**Required action:**
For the material that follows, work out how many lines hold the word "sidebar" and answer only with the number.
--- START ---
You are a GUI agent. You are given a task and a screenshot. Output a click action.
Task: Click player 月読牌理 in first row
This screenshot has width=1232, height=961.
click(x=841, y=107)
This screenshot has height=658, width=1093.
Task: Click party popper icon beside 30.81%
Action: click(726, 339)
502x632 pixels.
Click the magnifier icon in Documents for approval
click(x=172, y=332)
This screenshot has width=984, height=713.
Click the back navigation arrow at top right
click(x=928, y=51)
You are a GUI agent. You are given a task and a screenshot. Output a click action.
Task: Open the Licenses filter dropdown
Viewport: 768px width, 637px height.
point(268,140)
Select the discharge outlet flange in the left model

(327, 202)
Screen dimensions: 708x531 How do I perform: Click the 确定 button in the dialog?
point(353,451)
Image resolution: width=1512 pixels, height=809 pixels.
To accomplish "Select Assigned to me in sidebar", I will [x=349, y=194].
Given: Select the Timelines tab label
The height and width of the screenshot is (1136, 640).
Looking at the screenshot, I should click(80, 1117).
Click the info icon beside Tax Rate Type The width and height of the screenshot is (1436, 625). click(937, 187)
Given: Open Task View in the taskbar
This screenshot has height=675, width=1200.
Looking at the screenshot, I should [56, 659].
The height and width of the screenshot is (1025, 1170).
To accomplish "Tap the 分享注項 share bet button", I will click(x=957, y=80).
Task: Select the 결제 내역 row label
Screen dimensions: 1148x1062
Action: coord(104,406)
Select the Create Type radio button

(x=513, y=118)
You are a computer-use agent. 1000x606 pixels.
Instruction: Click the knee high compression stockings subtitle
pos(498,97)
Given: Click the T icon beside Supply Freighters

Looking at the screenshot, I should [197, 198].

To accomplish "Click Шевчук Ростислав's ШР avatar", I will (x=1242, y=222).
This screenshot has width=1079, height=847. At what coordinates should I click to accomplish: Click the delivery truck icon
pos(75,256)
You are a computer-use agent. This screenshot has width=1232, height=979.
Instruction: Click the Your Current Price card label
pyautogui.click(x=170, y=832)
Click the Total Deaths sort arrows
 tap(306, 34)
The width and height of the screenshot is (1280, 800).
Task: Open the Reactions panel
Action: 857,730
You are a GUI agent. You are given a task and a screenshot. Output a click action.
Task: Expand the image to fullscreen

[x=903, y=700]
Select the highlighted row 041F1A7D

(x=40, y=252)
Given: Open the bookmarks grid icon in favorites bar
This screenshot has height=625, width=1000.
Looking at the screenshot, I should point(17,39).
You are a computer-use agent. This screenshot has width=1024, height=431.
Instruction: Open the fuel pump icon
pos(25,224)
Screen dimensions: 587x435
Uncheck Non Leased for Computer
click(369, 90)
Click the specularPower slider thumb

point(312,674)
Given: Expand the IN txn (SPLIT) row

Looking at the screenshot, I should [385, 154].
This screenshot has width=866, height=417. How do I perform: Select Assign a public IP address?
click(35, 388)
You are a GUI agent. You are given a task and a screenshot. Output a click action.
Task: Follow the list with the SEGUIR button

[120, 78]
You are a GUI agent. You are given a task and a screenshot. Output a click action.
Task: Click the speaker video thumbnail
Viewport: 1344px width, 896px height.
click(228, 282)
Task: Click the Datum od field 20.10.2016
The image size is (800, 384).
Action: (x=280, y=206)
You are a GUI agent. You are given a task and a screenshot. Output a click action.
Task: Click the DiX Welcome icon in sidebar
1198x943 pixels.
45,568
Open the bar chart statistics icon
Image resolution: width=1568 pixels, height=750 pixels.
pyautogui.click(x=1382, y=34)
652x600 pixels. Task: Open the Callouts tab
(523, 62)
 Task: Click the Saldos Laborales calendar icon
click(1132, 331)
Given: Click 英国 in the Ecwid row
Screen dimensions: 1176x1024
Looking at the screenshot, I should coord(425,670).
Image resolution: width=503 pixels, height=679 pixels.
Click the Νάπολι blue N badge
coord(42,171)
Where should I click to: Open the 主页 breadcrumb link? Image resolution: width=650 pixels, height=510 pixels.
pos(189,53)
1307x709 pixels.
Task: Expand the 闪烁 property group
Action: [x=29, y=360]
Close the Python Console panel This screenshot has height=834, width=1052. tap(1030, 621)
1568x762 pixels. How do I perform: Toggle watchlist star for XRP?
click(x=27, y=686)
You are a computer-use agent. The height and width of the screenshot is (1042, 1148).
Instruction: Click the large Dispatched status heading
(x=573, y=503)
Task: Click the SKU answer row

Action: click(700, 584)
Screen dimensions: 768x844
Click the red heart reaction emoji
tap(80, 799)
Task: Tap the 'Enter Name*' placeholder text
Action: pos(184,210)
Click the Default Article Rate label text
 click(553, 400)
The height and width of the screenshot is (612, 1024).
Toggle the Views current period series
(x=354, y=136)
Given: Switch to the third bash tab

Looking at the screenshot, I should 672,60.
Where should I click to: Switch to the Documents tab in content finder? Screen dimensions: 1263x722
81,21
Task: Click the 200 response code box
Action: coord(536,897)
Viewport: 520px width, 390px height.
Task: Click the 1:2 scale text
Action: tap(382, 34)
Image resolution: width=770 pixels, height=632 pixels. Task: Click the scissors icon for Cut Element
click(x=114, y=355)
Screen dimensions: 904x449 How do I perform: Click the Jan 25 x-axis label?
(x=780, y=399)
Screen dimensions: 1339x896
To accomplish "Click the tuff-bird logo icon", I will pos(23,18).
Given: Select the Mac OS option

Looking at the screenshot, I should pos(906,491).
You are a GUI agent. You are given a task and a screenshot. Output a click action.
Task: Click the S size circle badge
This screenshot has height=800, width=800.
--- END ---
**Your response:**
2